About Us
Bridging Domains
Our members include social and ecological psychologists interested in how environmental embeddedness affects an individual's perception, action, and communication with others.
Guiding Framework
Organism-Environment Mutuality
The ecological perspective that underpins our approach rejects the dualistic notion of organism and environment as separable entities. We view organisms and their environments as a single, interconnected system. That is, organisms are embedded and unseparable parts of the particular econiche in which they live, and what an organism is and how it can act can only be understood within the context of an ever-present surround. This means that behavior is not just shaped by internal processes, but also by the surrounding context, and vice versa. Organisms and environments co-evolved together, and thus the fingerprints of the environment in which organisms evolved are evident in how organisms are structured and how they live. The reverse is equally evident: the organisms that are embedded in an econiche transform their immediate surround, and at a longer time scale, can dramatically change the future environment.
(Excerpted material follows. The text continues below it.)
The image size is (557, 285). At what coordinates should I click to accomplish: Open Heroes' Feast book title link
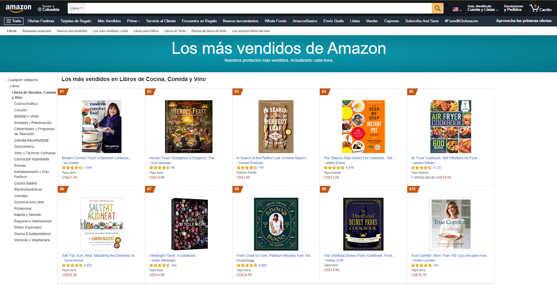point(183,158)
Studying the mutual influence helps us understand how people adapt, respond, and act in real-world settings.

Direct Perception
Because humans co-evolved with their environments, they developed perceptual and motoric systems exquisitely tuned to the structural invariants in an environment that provide rich sources of information about what humans can do in a given surround. Psychological science has studied a great deal about inferential-based systems of knowing the world, but a rich understanding of what information directly and veridically can specify to humans what they need to know to function in a social world is substantially more neglected.
A core idea in ecological psychology is that perception is direct, not filtered through mental representations. In other words, organisms can perceive meaningful information in their environment without needing to interpret or translate it cognitively. This principle guides much of our research about how people navigate and respond to their environments.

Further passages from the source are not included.